Balmaceda to Villa O'Higgins
South of Coyhaique is where the Carretera Austral enters the wilds! Through the imposing mountains of Cerro Castillo, the highway skirts the River Ibañez through a spectacular array of landscapes from rugged steppe, narrow gorges and the desolation caused by the eruption of the Hudson Volcano in 1991 and opens out as it reaches the picturesque scenery bordering the Lake General Carrera. Eventually, just past Villa O'Higgins the road meets the impassable barrier of the Patagonian Ice Cap (the largest in the world after Antarctica and Greenland) and a diversion through Argentina's famous Ruta 40 is necessary.
The Far South
Punta Arenas and Puerto Natales
2,000km south of Santiago is the port of Punta Arenas, gateway to southern Chile (and Argentina) and capital of Region XII. Founded in 1848, the city was an essential supply stop for ships rounding the southern tip of South America, and an outlet for the sheep products of Patagonia.
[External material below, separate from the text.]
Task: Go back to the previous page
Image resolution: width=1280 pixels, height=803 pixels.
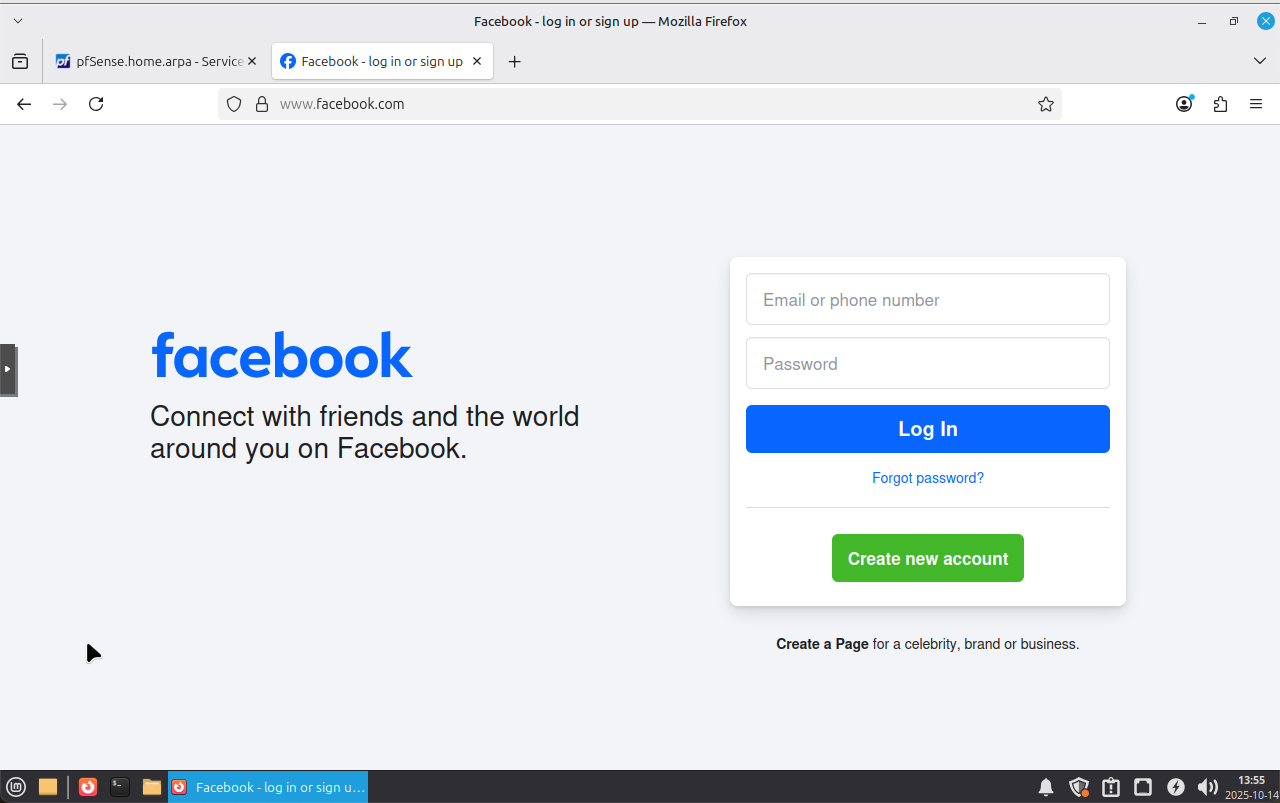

Nowadays, Punta Arenas is the departure point for cruises heading south-east through stunning fjords towards Cape Horn and Tierra del Fuego. Three hours by road north of Punta Arenas is the isolated, frontier town of Puerto Natales, on the shores of the Last Hope Sound and the ideal jumping off point for the spectacular Torres del Paine National Park and connections to Calafate (for Argentina's Los Glaciares National Park).
Torres del Paine
In the 1,630 square kilometres of the Torres del Paine National Park, sheer granite walls rise up to heights of 8,000 feet, glaciers and a sea of ice stretch into the distance and turquoise lakes are constantly replenished by water from the Patagonian Ice Cap. The park has a network of well marked trails, and several comfortable lodges.
Easter Island, or Rapa Nui, lies 3,790km west of Chile, just south of the Tropic of Capricorn, a unique and utterly remote Chilean outpost. It was first inhabited by Polynesians, who are believed to have arrived by sea about 1,200 years ago, and called it Te Pito, or ‘navel of the world’. Today there is a population of around 2,500, mainly of Polynesian origin, with a justified reputation for warm hospitality. The island, half of which is a National Park, is triangular in shape with 3 extinct volcanic craters. The main attractions are the more than 600 stone statues, or Moai, up to 9 metres in height. The bodies were carved in the spectacular Rano Raraku quarry and then transported on wooden rollers to their destinations, and the red top-knots came from another quarry at Puna Pau. The last statues were erected around 500 years ago, when the supply of trees for rollers ran out.
Juan Fernández Islands
A 2½ hour flight from Santiago, the Islas Juan Fernández are a small group of volcanic islands some 667 km west of Valparaiso, made famous by Defoe's classic tale Robinson Crusoe, inspired by the real life adventures of Alejandro Selkirk. Discovered in 1574, the group is made up of the islands Robinson Crusoe, Alejandro Selkirk and Santa Clara and was declared a UN World Biosphere Reserve in 1977. With rugged scenery, excellent walking and seafood, tourism is slowly growing though accommodation and infrastructure are still simple and there are only a limited number of flights per week even in high season.